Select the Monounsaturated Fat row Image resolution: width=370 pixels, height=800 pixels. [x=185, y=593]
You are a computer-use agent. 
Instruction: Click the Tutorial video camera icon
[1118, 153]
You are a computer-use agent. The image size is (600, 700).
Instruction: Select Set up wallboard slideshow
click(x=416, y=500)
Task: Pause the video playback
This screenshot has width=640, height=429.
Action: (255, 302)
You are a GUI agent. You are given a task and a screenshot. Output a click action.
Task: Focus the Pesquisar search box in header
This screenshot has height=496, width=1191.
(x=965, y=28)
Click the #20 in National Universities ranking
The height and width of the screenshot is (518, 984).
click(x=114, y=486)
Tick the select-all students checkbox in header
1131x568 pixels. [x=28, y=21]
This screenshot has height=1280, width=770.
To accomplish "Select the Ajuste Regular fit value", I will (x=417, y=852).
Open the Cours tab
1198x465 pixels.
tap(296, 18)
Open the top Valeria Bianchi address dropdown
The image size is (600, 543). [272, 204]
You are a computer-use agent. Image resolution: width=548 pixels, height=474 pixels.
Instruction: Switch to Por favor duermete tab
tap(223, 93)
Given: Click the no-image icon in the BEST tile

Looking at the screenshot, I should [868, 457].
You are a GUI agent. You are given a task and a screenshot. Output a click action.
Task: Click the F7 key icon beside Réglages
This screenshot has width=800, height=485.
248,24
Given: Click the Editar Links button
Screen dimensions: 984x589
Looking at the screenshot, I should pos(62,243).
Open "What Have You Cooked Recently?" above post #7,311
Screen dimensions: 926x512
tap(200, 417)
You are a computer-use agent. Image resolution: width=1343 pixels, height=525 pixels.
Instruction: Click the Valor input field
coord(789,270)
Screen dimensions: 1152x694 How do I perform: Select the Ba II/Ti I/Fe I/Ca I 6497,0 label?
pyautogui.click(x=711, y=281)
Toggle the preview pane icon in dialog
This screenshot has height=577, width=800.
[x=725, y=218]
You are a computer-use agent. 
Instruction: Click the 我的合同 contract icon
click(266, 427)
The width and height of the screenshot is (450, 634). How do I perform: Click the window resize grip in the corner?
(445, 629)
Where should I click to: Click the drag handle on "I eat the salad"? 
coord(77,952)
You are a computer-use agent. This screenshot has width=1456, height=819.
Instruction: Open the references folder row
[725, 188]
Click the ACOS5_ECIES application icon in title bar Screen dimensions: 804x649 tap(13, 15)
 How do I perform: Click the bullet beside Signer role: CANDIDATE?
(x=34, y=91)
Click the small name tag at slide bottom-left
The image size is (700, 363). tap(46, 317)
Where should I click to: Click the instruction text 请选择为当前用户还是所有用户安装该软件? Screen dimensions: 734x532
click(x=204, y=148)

### DIRECTIONS FOR THIS TASK
Repeat all of the data shown above, exactly as it appears.

### RESULT
Select the Monounsaturated Fat row Image resolution: width=370 pixels, height=800 pixels. [x=185, y=593]
You are a computer-use agent. 
Instruction: Click the Tutorial video camera icon
[1118, 153]
You are a computer-use agent. The image size is (600, 700).
Instruction: Select Set up wallboard slideshow
click(x=416, y=500)
Task: Pause the video playback
This screenshot has width=640, height=429.
Action: (255, 302)
You are a GUI agent. You are given a task and a screenshot. Output a click action.
Task: Focus the Pesquisar search box in header
This screenshot has height=496, width=1191.
(x=965, y=28)
Click the #20 in National Universities ranking
The height and width of the screenshot is (518, 984).
click(x=114, y=486)
Tick the select-all students checkbox in header
1131x568 pixels. [x=28, y=21]
This screenshot has height=1280, width=770.
To accomplish "Select the Ajuste Regular fit value", I will (x=417, y=852).
Open the Cours tab
1198x465 pixels.
tap(296, 18)
Open the top Valeria Bianchi address dropdown
The image size is (600, 543). [272, 204]
You are a computer-use agent. Image resolution: width=548 pixels, height=474 pixels.
Instruction: Switch to Por favor duermete tab
tap(223, 93)
Given: Click the no-image icon in the BEST tile

Looking at the screenshot, I should [868, 457].
You are a GUI agent. You are given a task and a screenshot. Output a click action.
Task: Click the F7 key icon beside Réglages
This screenshot has width=800, height=485.
248,24
Given: Click the Editar Links button
Screen dimensions: 984x589
Looking at the screenshot, I should pos(62,243).
Open "What Have You Cooked Recently?" above post #7,311
Screen dimensions: 926x512
tap(200, 417)
You are a computer-use agent. Image resolution: width=1343 pixels, height=525 pixels.
Instruction: Click the Valor input field
coord(789,270)
Screen dimensions: 1152x694 How do I perform: Select the Ba II/Ti I/Fe I/Ca I 6497,0 label?
pyautogui.click(x=711, y=281)
Toggle the preview pane icon in dialog
This screenshot has height=577, width=800.
[x=725, y=218]
You are a computer-use agent. 
Instruction: Click the 我的合同 contract icon
click(266, 427)
The width and height of the screenshot is (450, 634). How do I perform: Click the window resize grip in the corner?
(445, 629)
Where should I click to: Click the drag handle on "I eat the salad"? 
coord(77,952)
You are a computer-use agent. This screenshot has width=1456, height=819.
Instruction: Open the references folder row
[725, 188]
Click the ACOS5_ECIES application icon in title bar Screen dimensions: 804x649 tap(13, 15)
 How do I perform: Click the bullet beside Signer role: CANDIDATE?
(x=34, y=91)
Click the small name tag at slide bottom-left
The image size is (700, 363). tap(46, 317)
Where should I click to: Click the instruction text 请选择为当前用户还是所有用户安装该软件? Screen dimensions: 734x532
click(x=204, y=148)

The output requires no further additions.